REPUBLIKA.CO.ID, JAKARTA -- Wabah Covid-19 berdampak pada penurunan pembiayaan dari platform fintech peer to peer lending. Deputi Direktur Pengaturan, Penelitian, dan Pengembangan Fintech Otoritas Jasa Keuangan (OJK) Munawar Kasan menyampaikan puncak drastis penurunan terjadi mulai April 2020.
"Covid-19 ini membuat P2P mengerem disbursement, jadi pasti ada penurunan dan puncaknya pada April-Mei," katanya dalam konferensi pers Asosiasi Fintech Pendanaan Bersama Indonesia (AFPI), Senin (13/7).
Penyaluran kredit masih dilakukan namun sangat selektif hanya pada borrower eksisting dengan rekam jejak baik. Akumulasi penyaluran kredit per Mei 2020 tercatat Rp 109,18 triliun, naik 166,03 persen (yoy) dengan outstanding Rp 12,86 triliun.
Jika dirunut, mulai Maret penyaluran pinjaman masih normal sekitar Rp 7,14 triliun. Namun saat April penyaluran turun drastis efek pandemi menjadi Rp 3,52 triliun dan Mei sebesar Rp 3,12 triliun. Jumlah peminjam juga mengalami tren yang sama.
Pada Februari dan Maret 2020 jumlah peminjam baru masing-masing 1,8 juta peminjam. Pada bulan April 2020, jumlahnya berkurang drastis jadi 612 ribu peminjam baru.
Ketua Harian AFPI Kuseryansyah menambahkan, pertumbuhan penyaluran pembiayaan secara agregat dari data industri menunjukkan penurunan pada April-Mei 2020 sebesar 3,12 persen. Jumlah tersebut jauh berkurang dibandingkan periode yang sama tahun sebelumnya sebesar 10,87 persen.
"Harus kita akui dampak Covid-19 menyebabkan sebagian platform melakukan pengurangan penyaluran kredit ke pinjaman baru," kata pria yang akrab disapa Sunu ini.
Pembatasan tersebut mengingat kekhawatiran akan rasio pembayaran bermasalah yang meningkat juga preferensi dari lender atau pemberi pinjaman. Bagaimana pun, P2P melayani segmen underbank yang berisiko tinggi dan saat ini terkena dampak wabah secara langsung. Menurut data OJK, Tingkat Keberhasilan 90 Hari menurun dari Desember 2019 sebesar 96,35 persen menjadi 94,90 persen per Mei 2020.
Selain penyaluran pada peminjam lama dengan seleksi ketat, penyaluran juga dilakukan pada sektor-sektor yang masih produktif dan prospektif.
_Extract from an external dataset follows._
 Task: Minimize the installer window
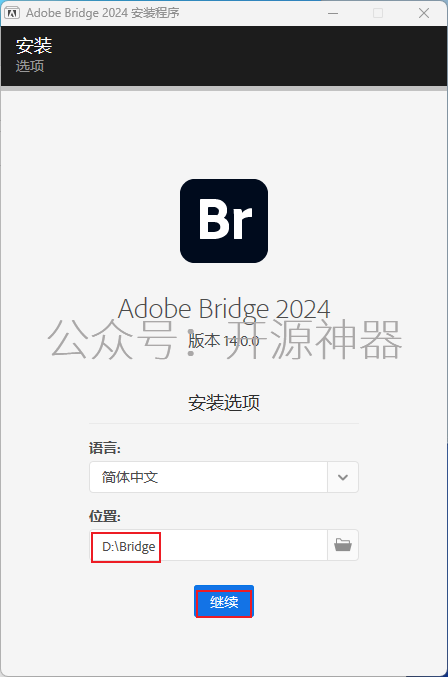pos(333,13)
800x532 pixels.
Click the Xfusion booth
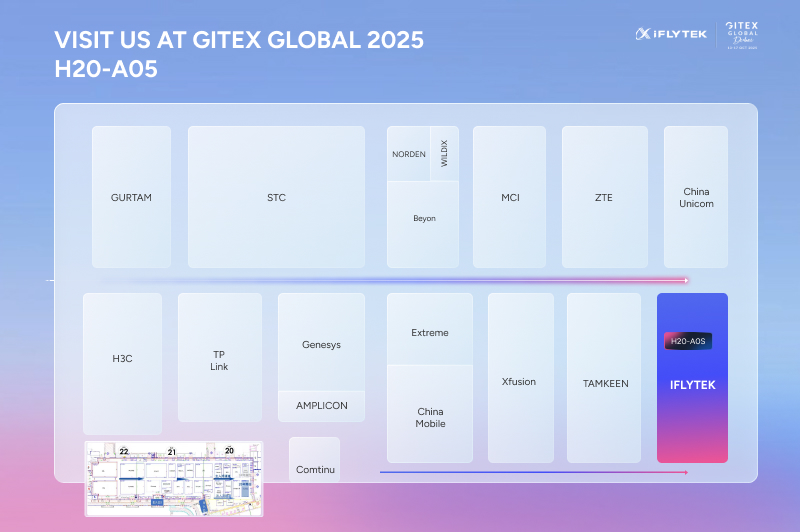click(x=520, y=380)
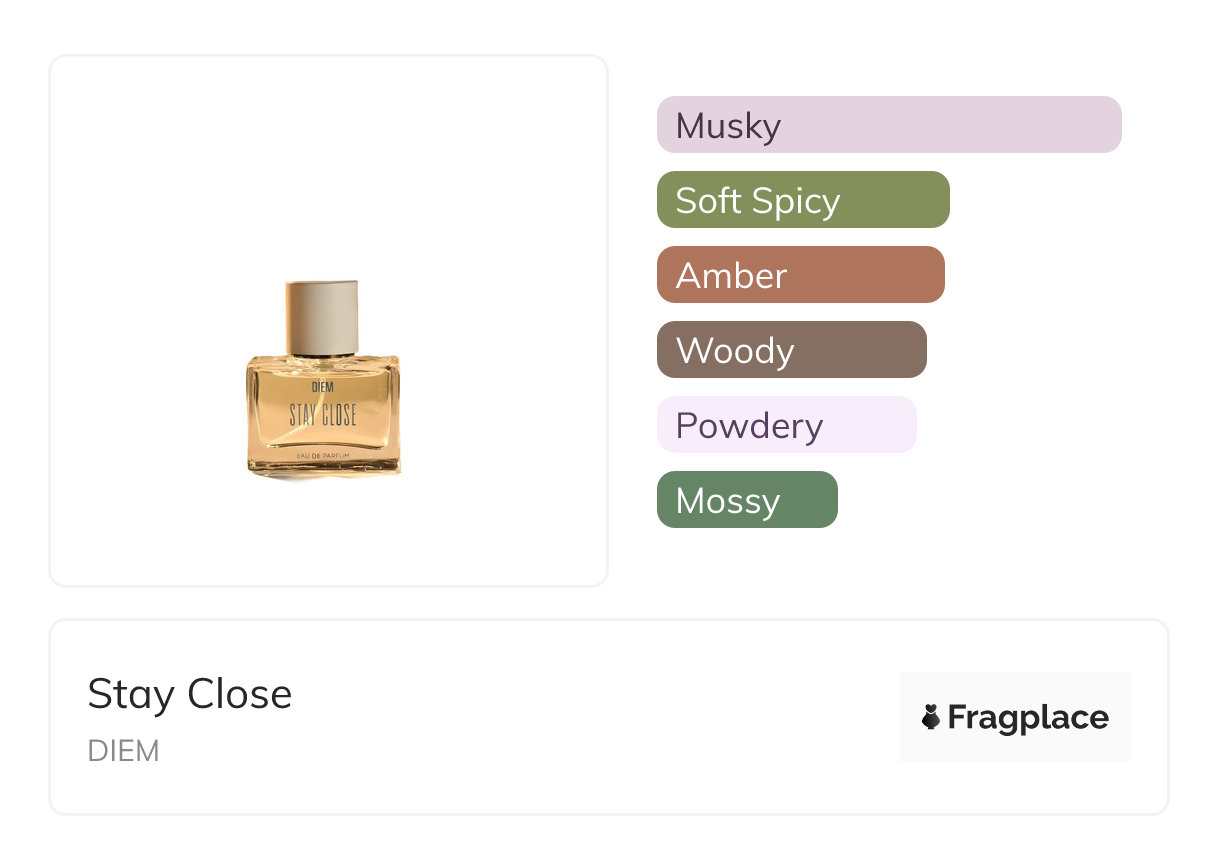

Seperti sektor kesehatan yang menunjukkan pertumbuhan lebih tinggi dari biasanya.
Sunu menyampaikan, asosiasi sudah menyampaikan usulan pada regulator untuk meningkatkan batas atas pinjaman yang diperbolehkan jadi diatas Rp 2 miliar untuk sektor industri tertentu yang prospektif. Menurutnya, usulan ini masih dikaji karena Covid-19 juga memberi peluang.